The ACLU of Ohio has filed a lawsuit over a newly-signed state law that bans abortion at the point a Down Syndrome diagnosis is made. This legal challenge might mean the law could be put on hold.
Emily Chestnut of Cincinnati has a six-year-old daughter, Nora, who has Down syndrome. Sitting before reporters with Nora in her lap, Chestnut explains why she thinks the abortion ban shouldn’t be allowed to take effect.
“When they signed this bill, Gov. Kasich and state legislators used my child as a political tool to promote their own agenda,” Chestnut says. “They don’t care about Nora. If they did, they would be using their valuable time to ensure every child born with Down syndrome has what they need to live a healthy full life.”
Chestnut says Down syndrome children usually require health care services and long-term therapies that are generally not supported by lawmakers who passed this new law. And Chestnut also says she supports the ACLU’s lawsuit.
The ACLU filed its lawsuit on Thursday against the state Health Department, state medical board and county prosecutors on behalf of Planned Parenthood and several individual abortion providers. It wants a U.S. District Court to stop the new law, which was signed by Kasich at the end of last year, from going into effect next month.
The measure makes it a fourth-degree felony for a doctor to terminate a pregnancy based on knowledge of Down syndrome, a genetic abnormality that causes developmental delays and certain medical conditions. The law requires the state medical board to revoke the physician’s license if convicted, but does not penalize the woman seeking the abortion.
“This comes as no surprise,” says Mike Gonidakis of Ohio Right to Life. “Of course, the ACLU serves as the private legal counsel for the abortion industry. You know, the American Civil Liberties group truly focuses on abortion and abortion on demand.”
Gonidakis says this new law is about preventing discrimination for disabilities.

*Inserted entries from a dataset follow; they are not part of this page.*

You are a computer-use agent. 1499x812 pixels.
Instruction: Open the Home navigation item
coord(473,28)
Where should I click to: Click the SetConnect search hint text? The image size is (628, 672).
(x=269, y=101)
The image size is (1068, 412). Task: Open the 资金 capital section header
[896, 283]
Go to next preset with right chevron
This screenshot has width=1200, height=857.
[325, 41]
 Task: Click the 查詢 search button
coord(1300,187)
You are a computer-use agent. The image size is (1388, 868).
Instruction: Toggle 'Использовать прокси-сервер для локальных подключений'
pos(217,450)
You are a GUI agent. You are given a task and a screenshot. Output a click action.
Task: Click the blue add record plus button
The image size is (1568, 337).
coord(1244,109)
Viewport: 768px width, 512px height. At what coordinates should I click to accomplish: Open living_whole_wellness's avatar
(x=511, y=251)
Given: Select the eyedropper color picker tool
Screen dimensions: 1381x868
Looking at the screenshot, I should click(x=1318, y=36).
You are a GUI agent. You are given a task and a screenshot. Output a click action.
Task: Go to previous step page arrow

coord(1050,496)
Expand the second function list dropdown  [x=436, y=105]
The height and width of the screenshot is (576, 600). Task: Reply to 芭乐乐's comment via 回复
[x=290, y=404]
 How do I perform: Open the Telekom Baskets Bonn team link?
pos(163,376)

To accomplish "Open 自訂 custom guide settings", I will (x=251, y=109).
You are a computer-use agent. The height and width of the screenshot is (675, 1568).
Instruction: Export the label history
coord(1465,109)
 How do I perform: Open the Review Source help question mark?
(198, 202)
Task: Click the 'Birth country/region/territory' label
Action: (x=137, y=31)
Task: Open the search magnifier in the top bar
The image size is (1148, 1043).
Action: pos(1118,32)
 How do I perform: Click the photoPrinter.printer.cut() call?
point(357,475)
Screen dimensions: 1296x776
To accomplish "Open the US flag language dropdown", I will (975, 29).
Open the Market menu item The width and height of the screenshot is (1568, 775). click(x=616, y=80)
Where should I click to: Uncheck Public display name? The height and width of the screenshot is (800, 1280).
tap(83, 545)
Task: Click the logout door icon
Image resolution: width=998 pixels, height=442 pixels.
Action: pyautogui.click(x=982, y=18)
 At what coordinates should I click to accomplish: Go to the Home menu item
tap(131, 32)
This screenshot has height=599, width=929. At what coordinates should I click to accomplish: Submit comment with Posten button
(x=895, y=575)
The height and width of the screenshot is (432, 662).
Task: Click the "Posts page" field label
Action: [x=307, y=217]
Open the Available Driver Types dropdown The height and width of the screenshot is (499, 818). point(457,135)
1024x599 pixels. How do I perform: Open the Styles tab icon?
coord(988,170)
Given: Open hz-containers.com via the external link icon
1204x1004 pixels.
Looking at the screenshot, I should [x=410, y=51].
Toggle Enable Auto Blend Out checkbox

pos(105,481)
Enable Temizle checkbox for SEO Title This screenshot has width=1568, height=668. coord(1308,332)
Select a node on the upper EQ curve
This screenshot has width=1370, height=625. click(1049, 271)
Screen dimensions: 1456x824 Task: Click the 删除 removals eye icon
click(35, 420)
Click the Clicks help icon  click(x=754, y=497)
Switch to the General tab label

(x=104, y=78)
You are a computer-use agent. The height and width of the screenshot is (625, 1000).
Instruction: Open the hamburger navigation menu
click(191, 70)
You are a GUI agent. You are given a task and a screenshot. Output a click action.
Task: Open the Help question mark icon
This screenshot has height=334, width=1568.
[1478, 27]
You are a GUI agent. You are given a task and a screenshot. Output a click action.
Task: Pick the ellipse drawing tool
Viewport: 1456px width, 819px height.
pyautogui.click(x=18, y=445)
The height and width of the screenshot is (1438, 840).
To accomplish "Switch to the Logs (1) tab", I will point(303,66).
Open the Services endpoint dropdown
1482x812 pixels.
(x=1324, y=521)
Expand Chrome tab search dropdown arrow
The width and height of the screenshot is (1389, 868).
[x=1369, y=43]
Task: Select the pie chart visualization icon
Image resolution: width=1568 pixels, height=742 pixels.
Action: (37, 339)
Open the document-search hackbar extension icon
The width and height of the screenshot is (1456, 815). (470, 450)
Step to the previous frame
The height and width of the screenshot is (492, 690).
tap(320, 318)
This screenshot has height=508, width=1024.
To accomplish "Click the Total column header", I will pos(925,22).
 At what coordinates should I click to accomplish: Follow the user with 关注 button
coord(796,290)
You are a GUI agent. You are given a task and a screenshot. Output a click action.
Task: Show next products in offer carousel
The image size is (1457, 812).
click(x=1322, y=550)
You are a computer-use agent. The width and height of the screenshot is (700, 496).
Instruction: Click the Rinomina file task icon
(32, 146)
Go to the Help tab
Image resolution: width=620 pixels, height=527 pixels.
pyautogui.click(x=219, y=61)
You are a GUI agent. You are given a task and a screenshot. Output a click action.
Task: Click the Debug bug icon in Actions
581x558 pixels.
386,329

“Look. The law is simple. It protects people with special needs,” Gonidakis says. “It’s more of an anti-discrimination bill than it is an abortion bill, but the ACLU is saying no. The organization for which they stand for now says that doesn’t apply if it’s abortion-related.”
The ACLU’s Freda Levenson says this new law merely masquerades as an anti-discrimination bill.
“The law is not part of a broader legislative package to advance the interests of disability rights community,” Levenson says. “It’s just the most recent piece in a large strategic campaign to restrict and ultimately, eliminate, abortion access in Ohio.”
The ban is set to go into effect on March 22. A similar law in Indiana has been put on hold by courts there.